§ Activity:
Reproduce the records below exactly, but only between the lines holding "Instruction: Select vault-root-token" and "Image resolution: width=117", inclusive.

(Data records)
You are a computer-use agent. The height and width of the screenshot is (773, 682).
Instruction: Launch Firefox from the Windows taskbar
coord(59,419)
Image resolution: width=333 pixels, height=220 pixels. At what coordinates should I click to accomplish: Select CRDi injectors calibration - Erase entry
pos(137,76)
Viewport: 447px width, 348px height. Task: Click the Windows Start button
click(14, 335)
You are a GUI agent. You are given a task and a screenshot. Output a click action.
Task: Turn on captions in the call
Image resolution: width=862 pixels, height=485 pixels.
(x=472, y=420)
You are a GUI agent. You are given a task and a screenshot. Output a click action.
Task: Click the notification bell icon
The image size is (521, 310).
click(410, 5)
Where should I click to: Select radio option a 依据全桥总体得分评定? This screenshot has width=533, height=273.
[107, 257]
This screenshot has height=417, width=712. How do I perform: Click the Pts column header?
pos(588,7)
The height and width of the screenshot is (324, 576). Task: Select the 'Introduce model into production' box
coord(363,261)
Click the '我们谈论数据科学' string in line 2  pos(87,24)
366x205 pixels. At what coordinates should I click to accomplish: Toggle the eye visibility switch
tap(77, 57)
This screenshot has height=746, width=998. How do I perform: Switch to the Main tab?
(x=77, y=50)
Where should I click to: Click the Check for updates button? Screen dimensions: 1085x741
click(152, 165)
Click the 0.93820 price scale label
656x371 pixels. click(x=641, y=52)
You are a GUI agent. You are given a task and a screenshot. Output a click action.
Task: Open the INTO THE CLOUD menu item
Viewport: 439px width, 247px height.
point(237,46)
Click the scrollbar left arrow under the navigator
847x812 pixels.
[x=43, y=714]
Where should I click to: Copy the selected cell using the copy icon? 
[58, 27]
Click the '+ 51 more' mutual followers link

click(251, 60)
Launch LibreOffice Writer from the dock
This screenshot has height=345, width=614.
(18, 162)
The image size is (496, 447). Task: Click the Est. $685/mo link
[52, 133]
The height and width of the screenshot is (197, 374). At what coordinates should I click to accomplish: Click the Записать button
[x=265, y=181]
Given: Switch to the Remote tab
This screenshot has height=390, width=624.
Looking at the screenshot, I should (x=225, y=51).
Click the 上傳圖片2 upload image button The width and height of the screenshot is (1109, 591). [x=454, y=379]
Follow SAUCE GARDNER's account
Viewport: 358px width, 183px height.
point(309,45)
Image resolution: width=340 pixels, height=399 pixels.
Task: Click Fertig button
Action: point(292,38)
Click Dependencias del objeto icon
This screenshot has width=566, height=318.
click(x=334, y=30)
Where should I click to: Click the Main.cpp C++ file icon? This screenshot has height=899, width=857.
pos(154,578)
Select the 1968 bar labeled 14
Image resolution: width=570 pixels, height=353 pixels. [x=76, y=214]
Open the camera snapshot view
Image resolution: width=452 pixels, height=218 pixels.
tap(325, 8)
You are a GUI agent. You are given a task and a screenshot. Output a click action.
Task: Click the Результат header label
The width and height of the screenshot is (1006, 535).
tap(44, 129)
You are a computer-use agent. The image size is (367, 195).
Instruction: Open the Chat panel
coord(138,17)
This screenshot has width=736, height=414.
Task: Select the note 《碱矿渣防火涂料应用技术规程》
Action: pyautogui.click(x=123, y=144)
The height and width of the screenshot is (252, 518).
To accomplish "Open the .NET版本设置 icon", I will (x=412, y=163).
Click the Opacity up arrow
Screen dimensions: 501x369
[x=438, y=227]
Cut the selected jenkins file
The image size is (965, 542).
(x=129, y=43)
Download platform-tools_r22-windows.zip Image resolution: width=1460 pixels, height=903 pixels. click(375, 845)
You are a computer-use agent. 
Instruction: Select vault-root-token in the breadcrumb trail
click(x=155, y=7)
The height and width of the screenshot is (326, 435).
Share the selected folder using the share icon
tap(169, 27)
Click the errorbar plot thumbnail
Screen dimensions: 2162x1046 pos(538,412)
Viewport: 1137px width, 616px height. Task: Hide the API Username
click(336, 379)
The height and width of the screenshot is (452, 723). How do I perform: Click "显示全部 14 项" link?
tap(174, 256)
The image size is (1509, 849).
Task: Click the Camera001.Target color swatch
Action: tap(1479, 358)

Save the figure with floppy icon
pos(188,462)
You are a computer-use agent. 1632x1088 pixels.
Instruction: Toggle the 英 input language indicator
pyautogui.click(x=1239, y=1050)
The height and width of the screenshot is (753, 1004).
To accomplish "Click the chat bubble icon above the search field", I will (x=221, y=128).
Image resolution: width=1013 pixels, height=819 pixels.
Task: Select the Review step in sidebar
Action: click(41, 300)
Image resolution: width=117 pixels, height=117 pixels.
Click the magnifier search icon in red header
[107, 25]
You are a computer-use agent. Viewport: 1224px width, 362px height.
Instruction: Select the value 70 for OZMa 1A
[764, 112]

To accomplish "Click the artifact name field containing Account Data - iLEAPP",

§ Output for this exercise:
Instruction: Select vault-root-token in the breadcrumb trail
click(x=155, y=7)
The height and width of the screenshot is (326, 435).
Share the selected folder using the share icon
tap(169, 27)
Click the errorbar plot thumbnail
Screen dimensions: 2162x1046 pos(538,412)
Viewport: 1137px width, 616px height. Task: Hide the API Username
click(336, 379)
The height and width of the screenshot is (452, 723). How do I perform: Click "显示全部 14 项" link?
tap(174, 256)
The image size is (1509, 849).
Task: Click the Camera001.Target color swatch
Action: tap(1479, 358)

Save the figure with floppy icon
pos(188,462)
You are a computer-use agent. 1632x1088 pixels.
Instruction: Toggle the 英 input language indicator
pyautogui.click(x=1239, y=1050)
The height and width of the screenshot is (753, 1004).
To accomplish "Click the chat bubble icon above the search field", I will (x=221, y=128).
Image resolution: width=1013 pixels, height=819 pixels.
Task: Select the Review step in sidebar
Action: click(41, 300)
Image resolution: width=117 pixels, height=117 pixels.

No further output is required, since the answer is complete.